Güncel Türkçe Sözlük
-
-i Ölçme ihtimali veya imkânı bulunmak
"Arzu edersen bunu ölçebiliriz." - İ. O. Anar
"ölçebilmek" kelimesinin kullanım örnekleri.
Zeka testleri, bireyin zihinsel becerilerini ölçebilmek ve bu ölçüyü diğer bireylerin ölçüm sonuçlarıyla karşılaştırabilmek amacıyla geliştirilmiştir.
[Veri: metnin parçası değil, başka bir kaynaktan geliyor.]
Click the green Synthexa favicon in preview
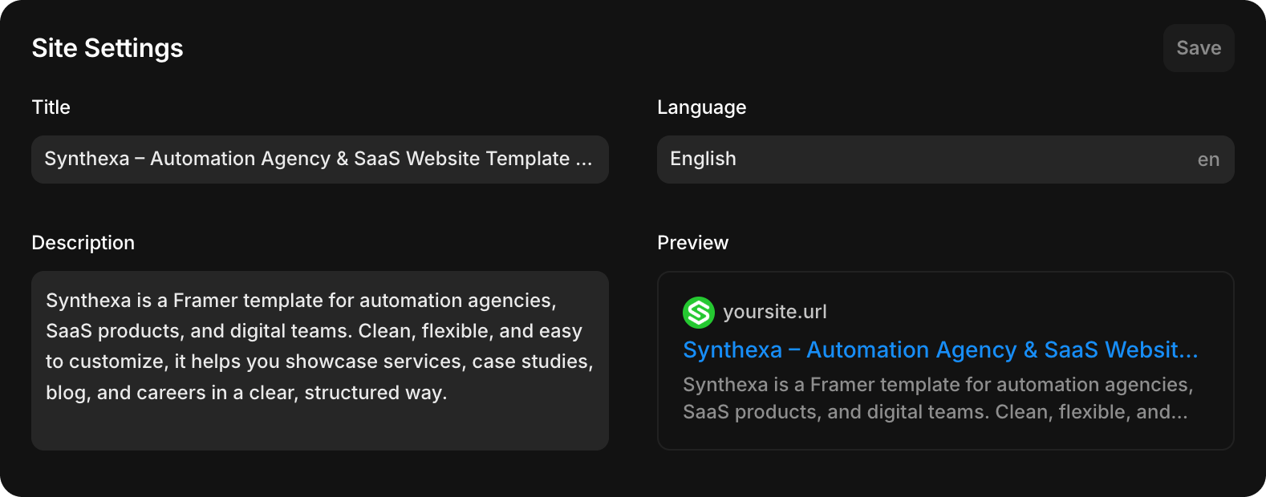pos(699,313)
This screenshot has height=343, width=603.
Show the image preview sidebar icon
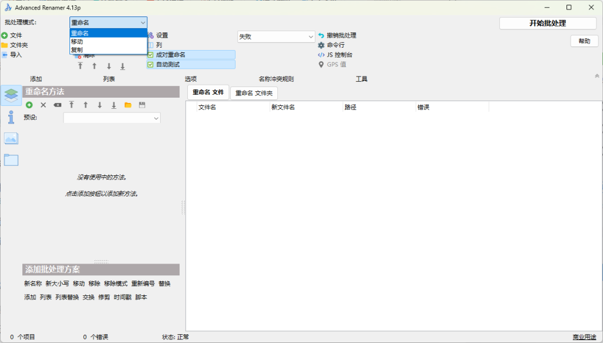[11, 138]
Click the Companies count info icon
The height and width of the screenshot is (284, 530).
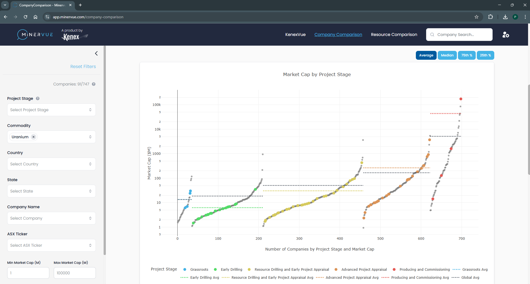tap(94, 84)
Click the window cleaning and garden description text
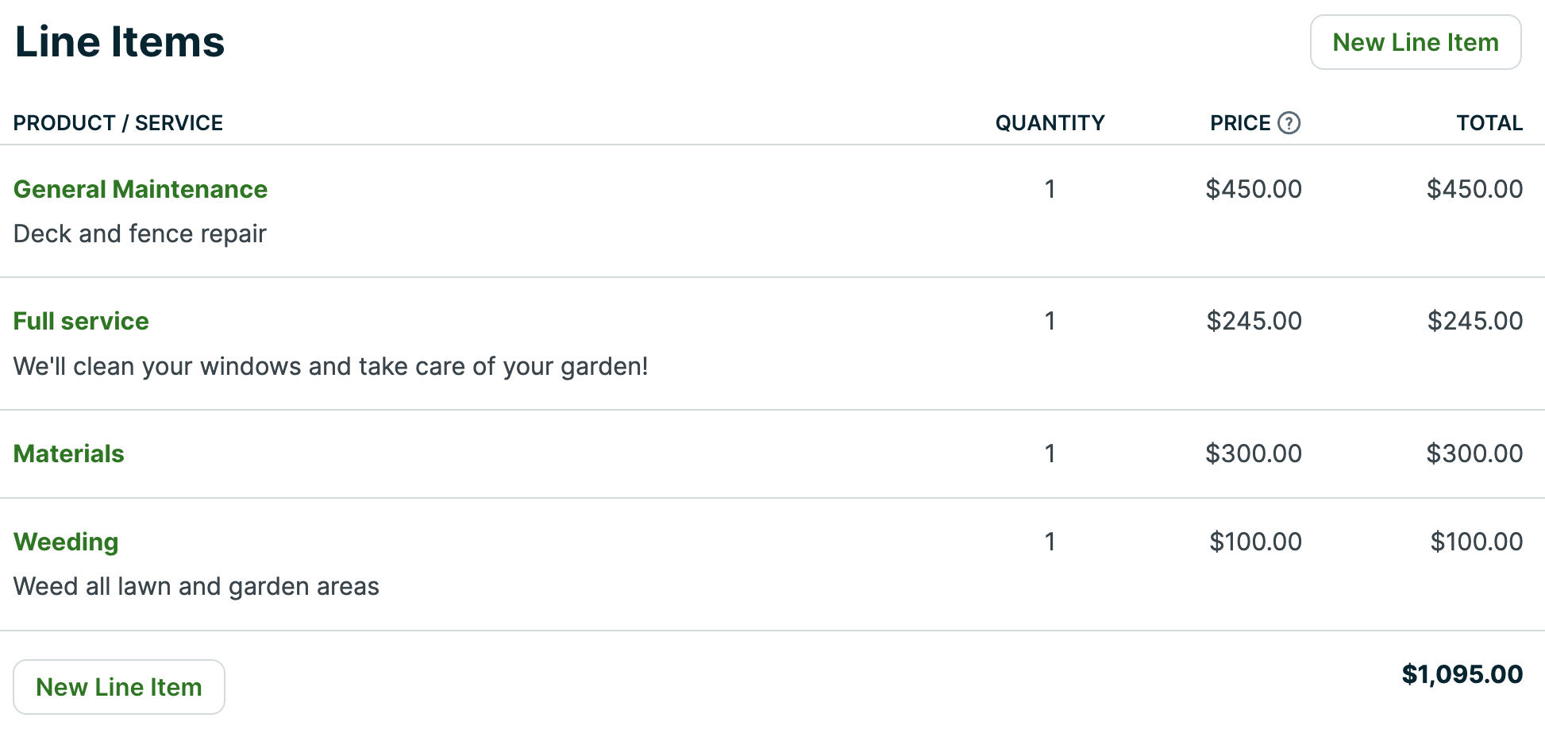The height and width of the screenshot is (737, 1545). pyautogui.click(x=330, y=366)
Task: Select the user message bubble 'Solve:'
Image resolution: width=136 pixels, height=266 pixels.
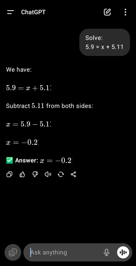Action: pos(105,42)
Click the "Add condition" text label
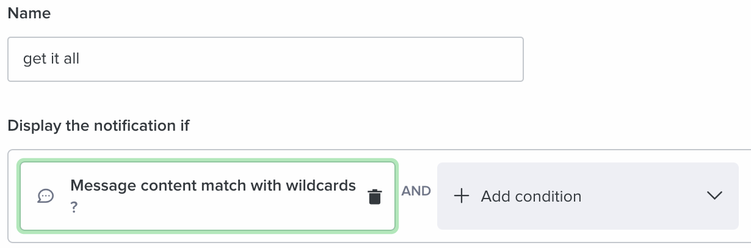Image resolution: width=751 pixels, height=248 pixels. point(531,197)
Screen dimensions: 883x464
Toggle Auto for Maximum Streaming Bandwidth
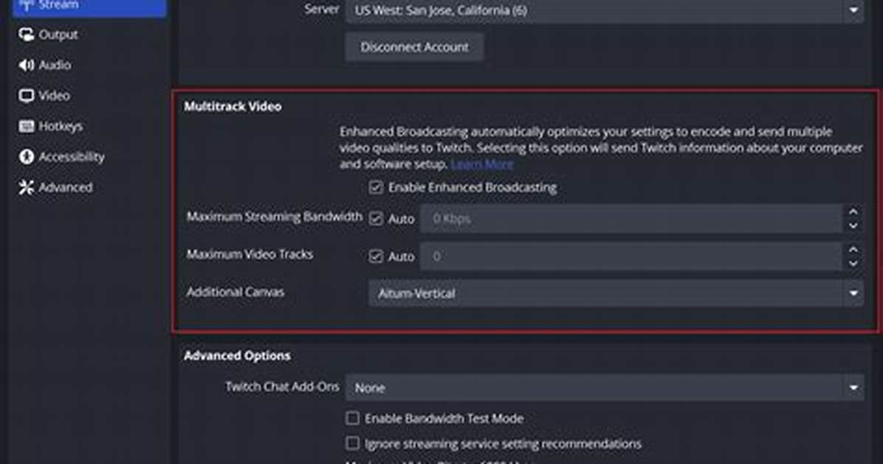(x=376, y=219)
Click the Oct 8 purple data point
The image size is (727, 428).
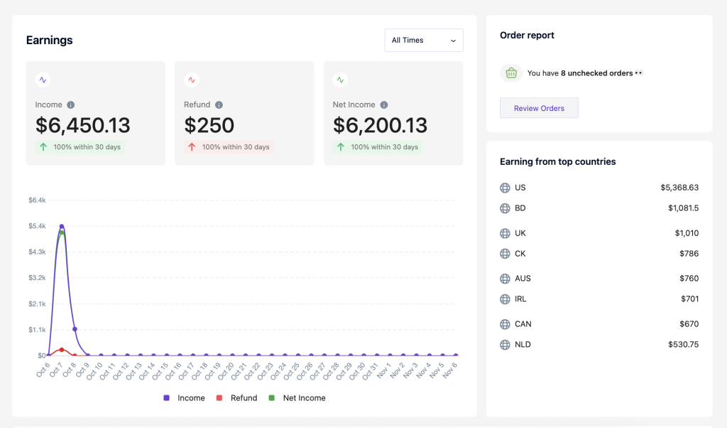[x=75, y=329]
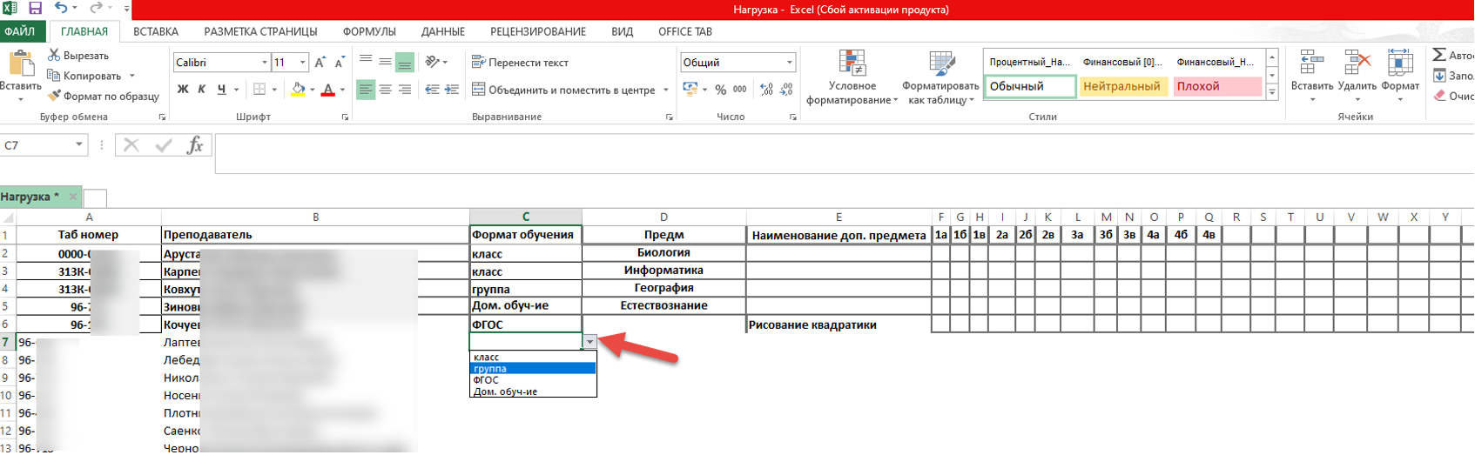This screenshot has width=1475, height=455.
Task: Open Conditional Formatting (Условное форматирование)
Action: pos(852,78)
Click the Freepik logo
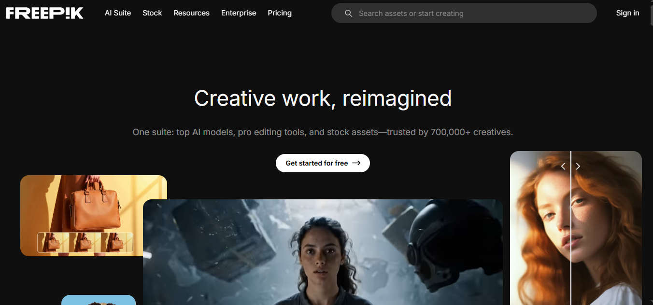This screenshot has width=653, height=305. click(x=45, y=13)
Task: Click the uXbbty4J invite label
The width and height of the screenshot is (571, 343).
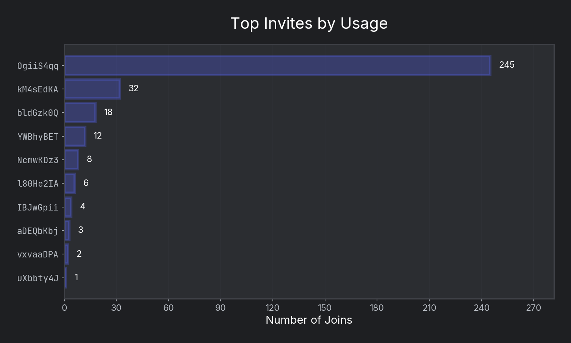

Ronald Crystal yönetiminde çalışan bir grup bilim adamının, bir kısmı sigara içen, bir kısmı ise hiç sigara içmemiş 121 gönüllü denek üzerinde genetik aktivite bakımından solunum yolu hücrelerini inceleyen araştırmasında, deneklerin sigara dumanına maruziyetini objektif olarak ölçebilmek için nikotin ve kotinin gibi nikotin metabolitleri ölçüldü.
Özel okullarda sınıflandırma sistemine değinen Avcı, okulları oteller gibi yıldızlamak için değil, teşviklerden yararlanacak özel okulları nesnel olarak ölçebilmek için böyle bir sınıflandırmaya ihtiyaç olduğunu söyledi.
Dolayısıyla okullarımızı oteller gibi yıldızlamak için değil, teşviklerden yararlanacak özel okullarımızın hangi teşviklerden, ne oranda yararlanabileceklerini nesnel olarak ölçebilmek için böyle bir sınıflandırmaya ihtiyacımız var.
Amacımız yaptığımız işin sahadaki sonucu nedir, bunu ölçebilmek için oradan bize dönüşlerin olması lazım.
Bu hizmetlerin ruhumuza kattığı manevi huzuru inanın hiçbir şeyle ölçebilmek mümkün değildir.
Salihli Devlet Hastanesi olası bir afet olayı sonrası, hastanenin ne kadar hazırlıklı olup olmadığını ölçebilmek için Acil Servis önünde tatbikat gerçekleştirildi.
Kandaki trigliserid miktarını ölçebilmek için belirli kan testlerinin yaptırılması gereklidir.
Erken evre yüzeysel kanserlerin derinliğini ölçebilmek için ise teknolojik ön incelemeler kullanılıyor.